=== Recorded data ===
----

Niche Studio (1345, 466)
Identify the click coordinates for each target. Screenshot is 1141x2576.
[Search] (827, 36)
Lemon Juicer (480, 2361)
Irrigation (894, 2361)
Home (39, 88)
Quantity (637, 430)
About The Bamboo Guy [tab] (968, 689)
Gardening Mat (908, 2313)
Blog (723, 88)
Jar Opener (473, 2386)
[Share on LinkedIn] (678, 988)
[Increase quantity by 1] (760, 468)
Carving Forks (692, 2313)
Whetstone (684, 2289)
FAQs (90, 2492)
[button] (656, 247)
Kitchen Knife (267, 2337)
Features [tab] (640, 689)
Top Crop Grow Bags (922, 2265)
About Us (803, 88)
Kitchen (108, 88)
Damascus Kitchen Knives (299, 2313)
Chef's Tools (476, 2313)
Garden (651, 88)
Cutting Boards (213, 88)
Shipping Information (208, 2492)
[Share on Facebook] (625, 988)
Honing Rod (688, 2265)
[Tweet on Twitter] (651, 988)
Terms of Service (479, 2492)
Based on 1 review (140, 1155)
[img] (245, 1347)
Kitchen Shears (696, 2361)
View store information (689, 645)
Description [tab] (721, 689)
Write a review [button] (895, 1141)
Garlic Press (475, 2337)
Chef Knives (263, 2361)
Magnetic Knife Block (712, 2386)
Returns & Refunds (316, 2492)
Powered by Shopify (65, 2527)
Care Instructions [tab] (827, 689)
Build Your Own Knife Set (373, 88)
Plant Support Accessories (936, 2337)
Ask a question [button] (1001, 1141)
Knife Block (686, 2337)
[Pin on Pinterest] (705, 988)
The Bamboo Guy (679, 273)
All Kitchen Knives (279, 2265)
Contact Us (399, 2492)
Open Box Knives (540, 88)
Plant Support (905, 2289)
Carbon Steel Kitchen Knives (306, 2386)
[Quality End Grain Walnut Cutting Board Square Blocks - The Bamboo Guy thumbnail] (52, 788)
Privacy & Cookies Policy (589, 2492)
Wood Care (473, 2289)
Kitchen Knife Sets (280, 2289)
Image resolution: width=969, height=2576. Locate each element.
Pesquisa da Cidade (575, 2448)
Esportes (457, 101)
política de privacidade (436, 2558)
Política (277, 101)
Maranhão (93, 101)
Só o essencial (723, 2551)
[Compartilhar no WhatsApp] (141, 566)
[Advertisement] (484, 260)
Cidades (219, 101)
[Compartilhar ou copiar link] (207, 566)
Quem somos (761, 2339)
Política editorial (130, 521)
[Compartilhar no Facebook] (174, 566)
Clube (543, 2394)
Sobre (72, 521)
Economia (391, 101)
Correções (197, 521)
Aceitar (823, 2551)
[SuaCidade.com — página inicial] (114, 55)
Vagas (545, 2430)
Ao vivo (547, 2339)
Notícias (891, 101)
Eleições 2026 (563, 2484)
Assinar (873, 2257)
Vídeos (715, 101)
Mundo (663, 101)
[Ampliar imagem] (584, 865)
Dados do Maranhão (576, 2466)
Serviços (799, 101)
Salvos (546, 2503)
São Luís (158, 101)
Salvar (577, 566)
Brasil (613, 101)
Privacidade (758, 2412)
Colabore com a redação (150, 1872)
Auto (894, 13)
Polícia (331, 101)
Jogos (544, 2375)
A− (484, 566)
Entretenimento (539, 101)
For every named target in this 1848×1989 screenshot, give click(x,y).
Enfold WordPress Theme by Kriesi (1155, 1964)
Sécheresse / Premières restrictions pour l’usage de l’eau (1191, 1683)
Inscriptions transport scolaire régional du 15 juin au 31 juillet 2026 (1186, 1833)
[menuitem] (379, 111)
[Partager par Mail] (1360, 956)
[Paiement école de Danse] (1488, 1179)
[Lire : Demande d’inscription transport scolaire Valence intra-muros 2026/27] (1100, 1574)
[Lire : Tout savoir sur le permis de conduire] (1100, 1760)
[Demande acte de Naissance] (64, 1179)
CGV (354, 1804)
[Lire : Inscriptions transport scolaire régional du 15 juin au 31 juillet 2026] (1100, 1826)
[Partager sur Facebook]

----

=== Assigned task ===
Find where the line with "Carbon Steel Kitchen Knives (306, 2386)" sits in the material above, then copy exactly from it through the line with "Ao vivo (547, 2339)". Add no other line.

=== Task answer ===
Carbon Steel Kitchen Knives (306, 2386)
[Quality End Grain Walnut Cutting Board Square Blocks - The Bamboo Guy thumbnail] (52, 788)
Privacy & Cookies Policy (589, 2492)
Wood Care (473, 2289)
Kitchen Knife Sets (280, 2289)
Image resolution: width=969, height=2576. Locate each element.
Pesquisa da Cidade (575, 2448)
Esportes (457, 101)
política de privacidade (436, 2558)
Política (277, 101)
Maranhão (93, 101)
Só o essencial (723, 2551)
[Compartilhar no WhatsApp] (141, 566)
[Advertisement] (484, 260)
Cidades (219, 101)
[Compartilhar ou copiar link] (207, 566)
Quem somos (761, 2339)
Política editorial (130, 521)
[Compartilhar no Facebook] (174, 566)
Clube (543, 2394)
Sobre (72, 521)
Economia (391, 101)
Correções (197, 521)
Aceitar (823, 2551)
[SuaCidade.com — página inicial] (114, 55)
Vagas (545, 2430)
Ao vivo (547, 2339)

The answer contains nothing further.